(Rows of pointing data)

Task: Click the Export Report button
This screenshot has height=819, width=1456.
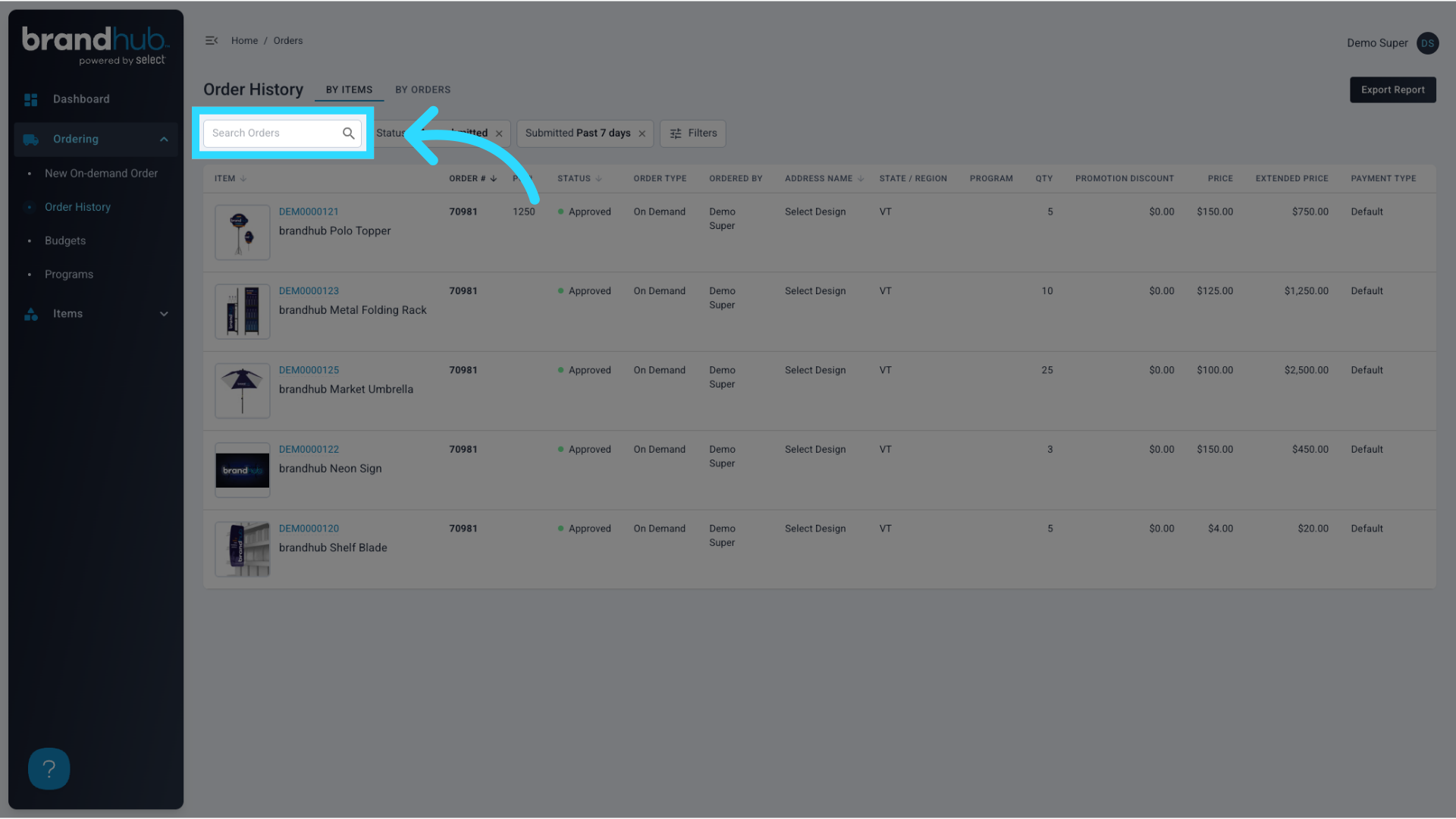Action: [x=1392, y=89]
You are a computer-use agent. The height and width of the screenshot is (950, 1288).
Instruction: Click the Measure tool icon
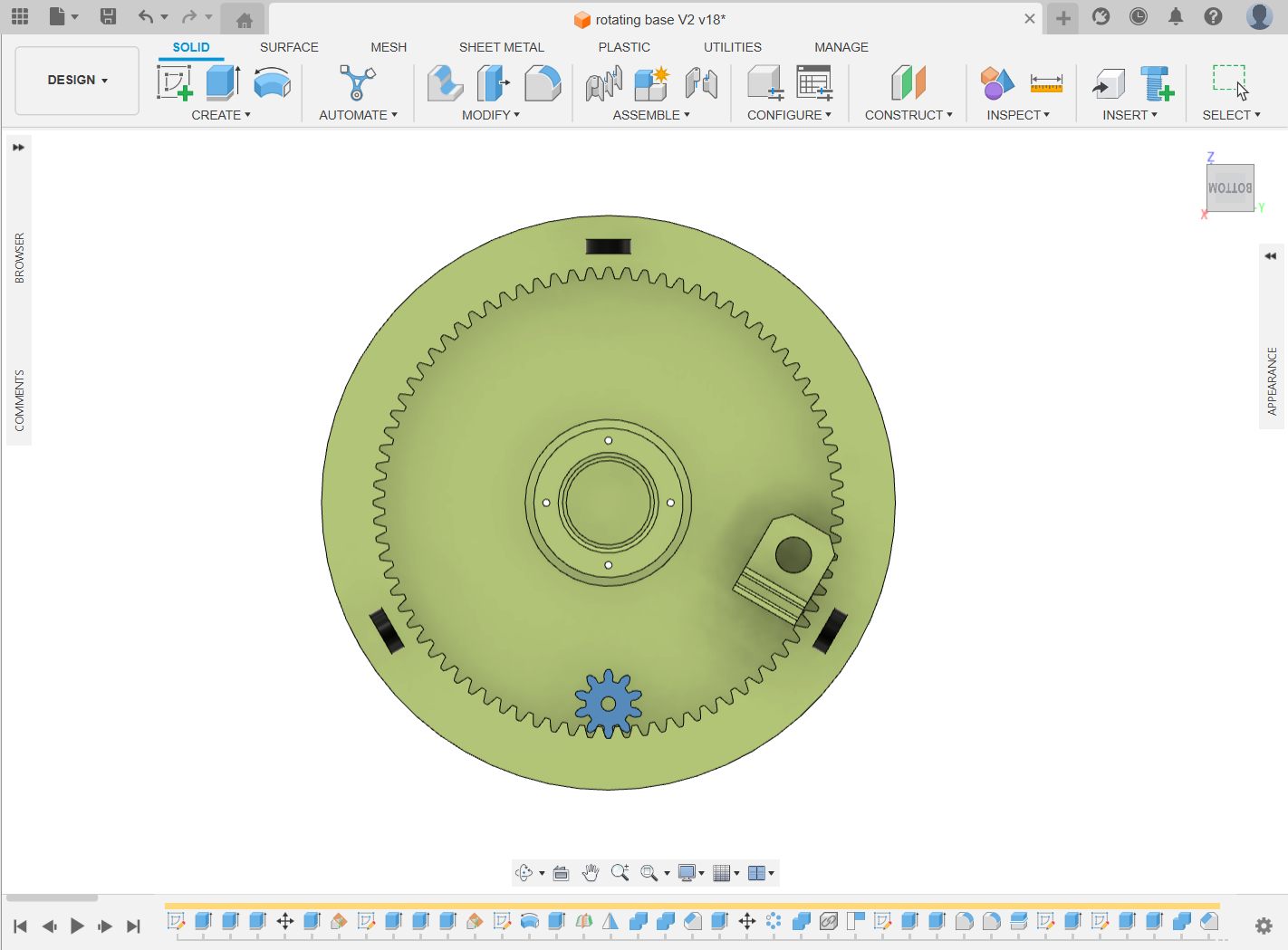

§ **To do**: Rewrite the part of the items that opens with the line containing "You are a computer-use" and runs to the end of the items, replacing "Measure" with "Ruler" and keeping everything else unchanged. Leave the pictures out of your answer.

§ **Complete answer**:
You are a computer-use agent. The height and width of the screenshot is (950, 1288).
Instruction: Click the Ruler tool icon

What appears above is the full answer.